[Stored records]
::::::::::

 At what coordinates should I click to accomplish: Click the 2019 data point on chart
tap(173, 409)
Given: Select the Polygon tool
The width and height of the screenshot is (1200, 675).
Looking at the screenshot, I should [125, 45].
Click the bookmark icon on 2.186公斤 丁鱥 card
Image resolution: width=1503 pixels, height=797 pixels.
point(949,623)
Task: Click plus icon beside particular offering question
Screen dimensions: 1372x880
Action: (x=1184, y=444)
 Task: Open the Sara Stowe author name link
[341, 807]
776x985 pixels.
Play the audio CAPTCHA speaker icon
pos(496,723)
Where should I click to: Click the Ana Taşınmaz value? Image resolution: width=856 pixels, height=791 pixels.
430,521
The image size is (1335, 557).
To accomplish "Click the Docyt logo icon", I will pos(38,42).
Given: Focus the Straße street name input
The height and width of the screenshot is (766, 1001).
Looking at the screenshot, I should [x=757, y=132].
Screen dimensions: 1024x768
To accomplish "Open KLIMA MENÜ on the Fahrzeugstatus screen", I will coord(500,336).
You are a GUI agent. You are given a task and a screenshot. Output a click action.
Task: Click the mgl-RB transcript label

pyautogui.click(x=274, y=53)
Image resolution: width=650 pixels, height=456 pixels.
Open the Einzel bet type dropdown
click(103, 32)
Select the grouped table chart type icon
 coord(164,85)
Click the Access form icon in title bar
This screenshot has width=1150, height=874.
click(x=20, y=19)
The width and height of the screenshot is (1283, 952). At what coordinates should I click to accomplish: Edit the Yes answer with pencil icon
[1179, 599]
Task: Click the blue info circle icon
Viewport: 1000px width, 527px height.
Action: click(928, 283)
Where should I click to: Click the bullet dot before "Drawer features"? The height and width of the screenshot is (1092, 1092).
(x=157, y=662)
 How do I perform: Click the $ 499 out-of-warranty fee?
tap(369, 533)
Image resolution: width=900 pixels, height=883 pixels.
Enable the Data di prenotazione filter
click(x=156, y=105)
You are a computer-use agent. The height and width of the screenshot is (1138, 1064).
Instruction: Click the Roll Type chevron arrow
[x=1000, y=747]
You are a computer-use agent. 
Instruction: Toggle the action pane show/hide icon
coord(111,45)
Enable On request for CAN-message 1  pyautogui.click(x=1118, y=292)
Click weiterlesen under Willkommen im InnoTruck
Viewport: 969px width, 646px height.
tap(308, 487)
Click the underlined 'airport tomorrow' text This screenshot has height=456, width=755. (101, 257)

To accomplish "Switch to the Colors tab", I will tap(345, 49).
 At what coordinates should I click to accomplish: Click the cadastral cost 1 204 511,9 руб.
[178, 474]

::::::::::

PROBLEM DESCRIPTION:
In the entries above, find each line with the string "agent" and copy it.

WRITTEN SOLUTION:
You are a GUI agent. You are given a task and a screenshot. Output a click action.
You are a computer-use agent. The height and width of the screenshot is (1138, 1064).
You are a computer-use agent. 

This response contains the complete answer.